Thuis in het verpleeghuis

De maandag begon voor ons met het jaarlijkse congres van de verpleeghuiszorg ‘Thuis in het Verpleeghuis’. Het accent ligt bij samen werken aan de ontwikkelingen in de verpleeghuiszorg met drie speerpunten: meer tijd en aandacht voor de bewoner, voldoende en enthousiaste zorgverleners én voortdurend leren en innoveren. Wij zagen dat de meest prevalerende onderwerpen van de sector werden nagebootst door de expositie van stands met informatie over de innovatie binnen de verpleeghuiszorg, informatieve workshops over samenwerking en casuïstiekbespreking en veel lezingen over specifieke velden binnen de langdurige zorg zoals palliatieve zorg en dementie.

Belevingswerelden 

Deelnemers zijn allerlei medewerkers binnen deze sector (van ministerie tot zorgverzekeraar en van bestuur tot verzorgende en verpleeghuisarts) en af en toe een verdwaalde adviseur. Goed om te zien dat er veel mensen vanuit het werkveld aanwezig waren. En goed om te zien dat zij met veel passie allerlei beleidskwesties ter discussie stelden. We voelden op momenten heel goed het verschil in belevingswerelden ontstaan; zo was er een bestuurder die heel trots vertelde over een mooi project binnen de organisatie, maar een verzorgende van die organisatie gaf direct terug dat ze er nog nóóit van heeft gehoord.  
 

Regionale netwerken op z’n regionaals georganiseerd

Een van de vele workshops die we bezochten ging over samenwerking in West-Brabant. Een bundeling van verschillende zorgorganisaties in de VVT binnen de regio, gestimuleerd door ‘Waardigheid en Trots’. Zij hebben het initiatief gestart om de zorg voor de oudere patiënt in die regio samen te verzorgen gezien de krimpende aantallen gekwalificeerd verzorgend en verplegend personeel. Ik realiseerde me dat het arbeidsvraagstuk zo urgent is dat organisaties daardoor andere manieren van bedrijfsvoering gaan hanteren. Netwerksamenwerking in plaats van een concurrentiemodel, bijvoorbeeld. Opvallend daarbij is ook dat dit soort initiatieven vaak starten met een zelfbedachte vorm die – vanuit kenmerken van de patiëntengroep en het aanbod aan diensten – naar regio ingevuld wordt. Het gaat daarbij bijvoorbeeld vaak om de nachtzorg regionaal te organiseren, hetzelfde geldt voor werken in de wijk, wederom generieke initiatieven die per regio anders ingekleed kunnen worden. Werken vanuit eigen belang gaat langzamerhand over naar werken vanuit een ‘common ground’. Ander aspect van het initiatief is ook om de ‘gezonde burger’ meer te betrekken. Dit samenwerkingsverband wil zich meer richten op het versterken van de steunstructuur rondom de mantelzorger. Termen zoals ‘mantelzorgmakelaar’ hebben we om die reden al eens vaker gehoord. Dit stuurt meer op een verandering in ons waarden en normenkader: van een geïndividualiseerde samenleving naar een netwerksamenleving waarin je wat over hebt voor de ander.

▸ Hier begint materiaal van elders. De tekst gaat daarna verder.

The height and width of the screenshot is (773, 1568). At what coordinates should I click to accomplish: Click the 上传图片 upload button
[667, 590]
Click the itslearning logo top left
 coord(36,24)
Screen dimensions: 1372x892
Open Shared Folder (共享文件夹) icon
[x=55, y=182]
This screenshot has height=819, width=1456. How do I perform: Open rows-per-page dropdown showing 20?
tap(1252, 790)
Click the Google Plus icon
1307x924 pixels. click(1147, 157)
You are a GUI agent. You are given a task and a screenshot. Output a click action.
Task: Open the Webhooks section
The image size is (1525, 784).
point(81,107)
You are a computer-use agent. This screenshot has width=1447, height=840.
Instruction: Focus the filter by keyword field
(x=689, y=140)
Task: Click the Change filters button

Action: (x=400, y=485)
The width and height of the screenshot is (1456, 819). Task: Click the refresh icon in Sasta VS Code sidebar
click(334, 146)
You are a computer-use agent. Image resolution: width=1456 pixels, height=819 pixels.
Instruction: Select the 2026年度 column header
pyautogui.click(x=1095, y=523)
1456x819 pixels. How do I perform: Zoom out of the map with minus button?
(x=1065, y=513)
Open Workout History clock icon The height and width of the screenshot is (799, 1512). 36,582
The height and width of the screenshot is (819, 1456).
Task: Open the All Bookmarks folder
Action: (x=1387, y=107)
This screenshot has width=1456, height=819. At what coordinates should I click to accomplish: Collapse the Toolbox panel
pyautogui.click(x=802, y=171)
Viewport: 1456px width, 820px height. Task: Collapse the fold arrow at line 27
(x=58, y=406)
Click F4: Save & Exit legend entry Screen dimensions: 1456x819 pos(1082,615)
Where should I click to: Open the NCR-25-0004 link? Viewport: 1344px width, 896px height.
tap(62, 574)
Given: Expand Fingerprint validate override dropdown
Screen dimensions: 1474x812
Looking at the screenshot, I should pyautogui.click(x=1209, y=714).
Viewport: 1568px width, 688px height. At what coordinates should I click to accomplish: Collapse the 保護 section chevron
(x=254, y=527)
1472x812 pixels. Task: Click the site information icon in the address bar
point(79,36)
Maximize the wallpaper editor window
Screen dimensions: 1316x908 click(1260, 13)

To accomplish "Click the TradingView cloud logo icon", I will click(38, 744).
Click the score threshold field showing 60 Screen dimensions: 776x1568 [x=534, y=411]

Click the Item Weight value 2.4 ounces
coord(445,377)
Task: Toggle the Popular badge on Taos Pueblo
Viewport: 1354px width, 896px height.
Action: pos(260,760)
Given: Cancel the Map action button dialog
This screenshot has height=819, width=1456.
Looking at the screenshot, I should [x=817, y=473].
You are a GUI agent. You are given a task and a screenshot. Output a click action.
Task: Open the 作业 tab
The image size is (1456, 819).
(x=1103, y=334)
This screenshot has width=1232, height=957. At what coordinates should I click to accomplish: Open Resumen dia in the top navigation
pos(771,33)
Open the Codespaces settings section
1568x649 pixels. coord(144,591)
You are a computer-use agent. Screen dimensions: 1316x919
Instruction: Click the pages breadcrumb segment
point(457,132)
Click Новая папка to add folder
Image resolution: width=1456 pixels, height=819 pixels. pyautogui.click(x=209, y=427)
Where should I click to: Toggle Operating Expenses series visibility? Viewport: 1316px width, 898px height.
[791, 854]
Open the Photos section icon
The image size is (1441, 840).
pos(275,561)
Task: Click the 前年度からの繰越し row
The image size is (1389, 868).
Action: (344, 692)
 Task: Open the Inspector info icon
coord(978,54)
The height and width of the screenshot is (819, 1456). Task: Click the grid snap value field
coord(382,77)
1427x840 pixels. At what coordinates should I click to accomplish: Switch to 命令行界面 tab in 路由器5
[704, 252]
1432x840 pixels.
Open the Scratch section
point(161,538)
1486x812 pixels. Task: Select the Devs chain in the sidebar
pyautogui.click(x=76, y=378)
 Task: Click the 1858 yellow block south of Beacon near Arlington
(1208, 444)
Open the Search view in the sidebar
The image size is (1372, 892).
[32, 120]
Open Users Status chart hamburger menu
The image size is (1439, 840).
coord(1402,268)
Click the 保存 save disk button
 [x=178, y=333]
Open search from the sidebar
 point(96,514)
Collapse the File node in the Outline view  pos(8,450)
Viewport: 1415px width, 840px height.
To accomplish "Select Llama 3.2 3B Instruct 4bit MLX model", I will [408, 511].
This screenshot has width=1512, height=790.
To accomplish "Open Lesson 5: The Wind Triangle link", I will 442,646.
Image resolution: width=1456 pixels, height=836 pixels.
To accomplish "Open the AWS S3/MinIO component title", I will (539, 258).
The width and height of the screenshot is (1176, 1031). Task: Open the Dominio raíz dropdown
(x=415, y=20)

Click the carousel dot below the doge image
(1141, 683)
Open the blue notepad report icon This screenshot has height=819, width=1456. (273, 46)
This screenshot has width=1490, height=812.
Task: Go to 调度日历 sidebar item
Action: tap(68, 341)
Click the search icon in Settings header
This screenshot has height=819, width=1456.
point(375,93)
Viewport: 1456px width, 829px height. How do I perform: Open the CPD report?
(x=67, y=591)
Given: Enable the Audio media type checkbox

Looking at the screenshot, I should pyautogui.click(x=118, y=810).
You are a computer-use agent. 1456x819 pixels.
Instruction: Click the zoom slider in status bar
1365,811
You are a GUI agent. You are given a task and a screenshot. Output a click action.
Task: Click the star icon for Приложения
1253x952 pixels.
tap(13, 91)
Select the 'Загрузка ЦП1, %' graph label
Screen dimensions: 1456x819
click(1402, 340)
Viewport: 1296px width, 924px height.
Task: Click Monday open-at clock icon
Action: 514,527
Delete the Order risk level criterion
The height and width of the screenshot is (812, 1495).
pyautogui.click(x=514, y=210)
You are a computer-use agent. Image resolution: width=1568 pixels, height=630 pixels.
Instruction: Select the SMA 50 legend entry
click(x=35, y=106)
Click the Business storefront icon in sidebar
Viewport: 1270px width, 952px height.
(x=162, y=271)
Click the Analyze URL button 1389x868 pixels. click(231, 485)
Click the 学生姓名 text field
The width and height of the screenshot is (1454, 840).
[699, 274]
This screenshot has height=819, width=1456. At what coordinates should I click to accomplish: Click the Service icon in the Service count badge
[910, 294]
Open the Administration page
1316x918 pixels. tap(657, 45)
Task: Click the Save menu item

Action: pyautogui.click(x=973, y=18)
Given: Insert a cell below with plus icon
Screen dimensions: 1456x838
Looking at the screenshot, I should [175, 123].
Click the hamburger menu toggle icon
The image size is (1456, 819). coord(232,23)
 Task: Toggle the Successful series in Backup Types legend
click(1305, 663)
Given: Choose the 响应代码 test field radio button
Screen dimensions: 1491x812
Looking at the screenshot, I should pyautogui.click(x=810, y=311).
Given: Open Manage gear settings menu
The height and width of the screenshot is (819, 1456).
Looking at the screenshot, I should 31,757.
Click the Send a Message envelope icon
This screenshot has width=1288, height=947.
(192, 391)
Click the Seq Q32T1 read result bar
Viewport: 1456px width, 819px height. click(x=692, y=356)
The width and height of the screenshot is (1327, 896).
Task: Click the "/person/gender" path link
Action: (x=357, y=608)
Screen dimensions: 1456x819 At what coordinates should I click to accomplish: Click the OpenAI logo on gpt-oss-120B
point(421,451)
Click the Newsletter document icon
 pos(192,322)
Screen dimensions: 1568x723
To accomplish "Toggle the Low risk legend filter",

Innovatie of paradigmashift?

Op de beurs is er ook veel te doen rondom ‘innovatie’. Met een Smart Glass bijvoorbeeld, kun je het hele medicatieproces automatiseren (wat de bril dan in feite doet is de directe registratie van medicatie). Of met nieuwe vormen van (intelligent) incontinentiemateriaal.

Dit alles in overweging nemend, waar staan we nu als sector? Is een lokaal samenwerkingsverband of een nieuwe gadget genoeg om de tekorten op de arbeidsmarkt te verhelpen? Kunnen we de sector blijvend voorzien van ondersteunend materiaal om zo de handen van een persoon te vervangen? Zaak is om niet enkel (een stap in) het proces te vervangen, maar gezamenlijk een nieuw paradigma op te bouwen waarin geldverstrekkers, uitvoeringsorganisaties en burgers samen op trekken en efficiënt op elkaar inspelen. En dat vergt creatief denkwerk, overleg en moed om te reflecteren op onze vaste overtuigingen, waarden en normen. Wat dat betreft zijn alle pogingen die we tijdens het congres gezien hebben, mooie paadjes en paden richting die nieuwe toekomst. Heeft u ook mooie voorbeelden, laat het ons weten. Wij zijn erg benieuwd!